WHO confirms Iranian research on opium carcinogenicity

October 10, 2020 - 16:22

TEHRAN – The World Health Organization (WHO) has approved the research conducted by Iranian researchers on “carcinogenicity of opium use”.

The research which is the most important achievement of more than two decades of research efforts by Iranian scientists was approved by the International Agency for Research on Cancer (IARC/WHO).

“Opium carcinogenicity” was discussed and approved in the “Monograph 126” meeting of the International Agency for Research on Cancer (IARC), held virtually on September 11-20, with 16 prominent cancer researchers and specialists from 10 countries.

Opium, an addictive narcotic drug, is produced from the poppy plant, Papaver somniferum, and can be consumed as a variety of preparations, either by smoking or by ingestion. 

The Working Group evaluated opium consumption as carcinogenic to humans on the basis of sufficient evidence in humans. Opium causes cancers of the larynx, lung, and urinary bladder.

The result of these evaluations was published in The Lancet Oncology, October 8.

A population-based cancer registry was established in 1969 as a joint effort between Tehran University and the IARC. This registry confirmed the high incidence of OC in the eastern portion of the Caspian Sea littoral, in the area that is now known as Golestan Province.

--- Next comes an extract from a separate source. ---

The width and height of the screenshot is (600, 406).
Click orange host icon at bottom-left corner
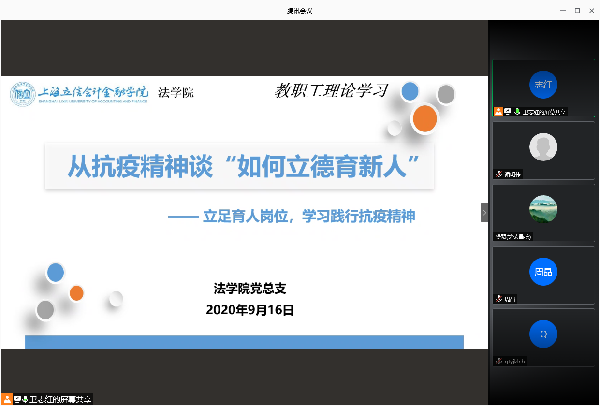pyautogui.click(x=8, y=398)
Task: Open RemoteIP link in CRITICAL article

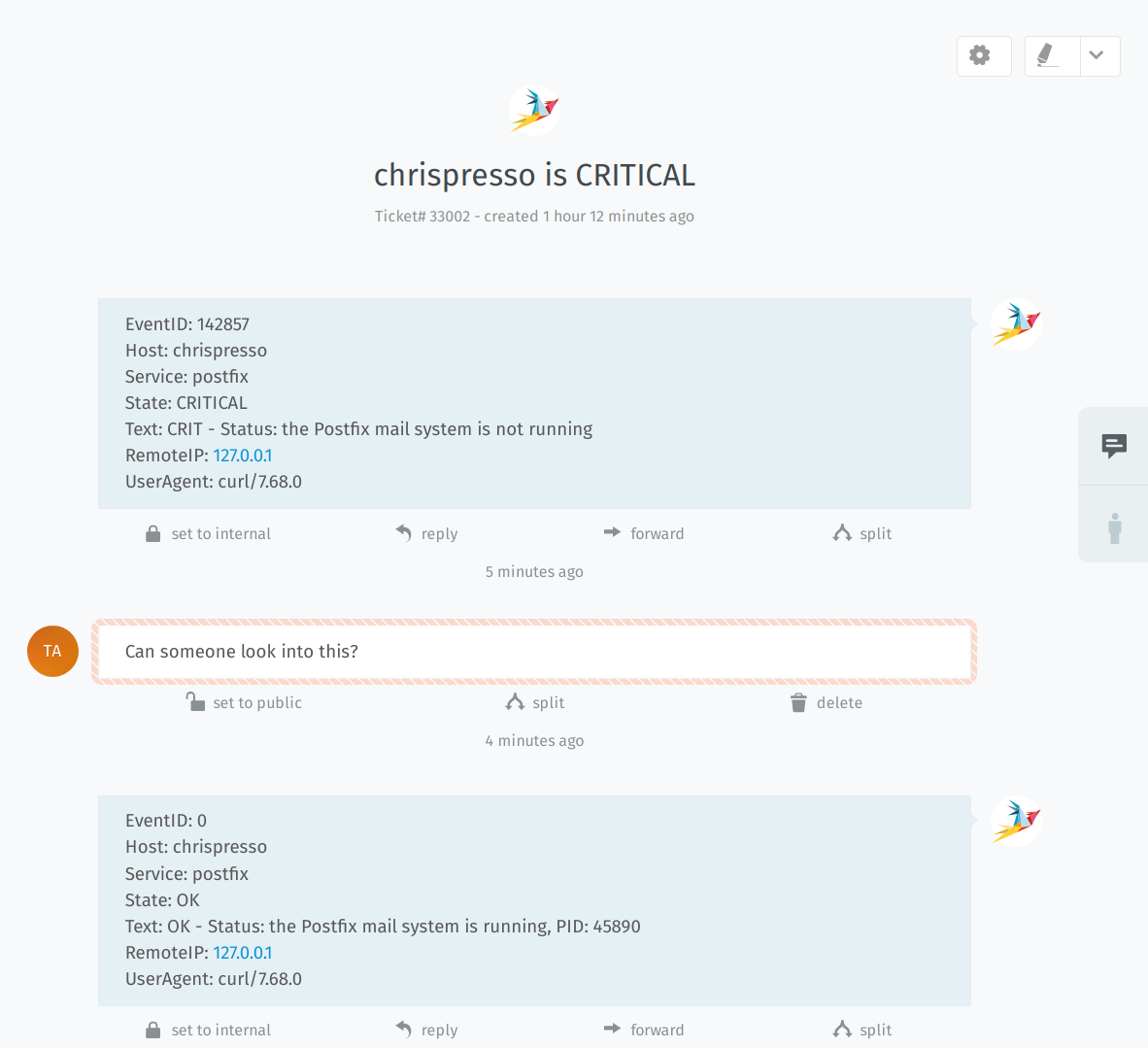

A series of studies through the Golestan Cohort Study was conducted in the region in the 1970s, but they were not conclusive in explaining the very high rates. However, they pointed to several factors, including, a diet deficient in fruits and vegetables; low socioeconomic status; thermal injury from consumption of very hot tea; and carcinogen exposure from lifestyle factors including opium consumption.

The article on the thermal injury from consumption of very hot tea has also been listed by Altmetric website among the world's top 100 articles that most captured the public’s imagination in 2019.

The Altmetric Top 100 is an annual list of the research that has most captured the public’s imagination each year, which is released since 2013.

The article presented, for the first time in the world, very precise and unprecedented evidence of the association between drinking tea at temperatures hotter than 60 degrees with a 90 percent increased risk of squamous cell carcinoma (the most prevalent esophageal cancer worldwide).

Drug use is a complex health and social problem worldwide, with half a million people dying each year as a result of drug abuse.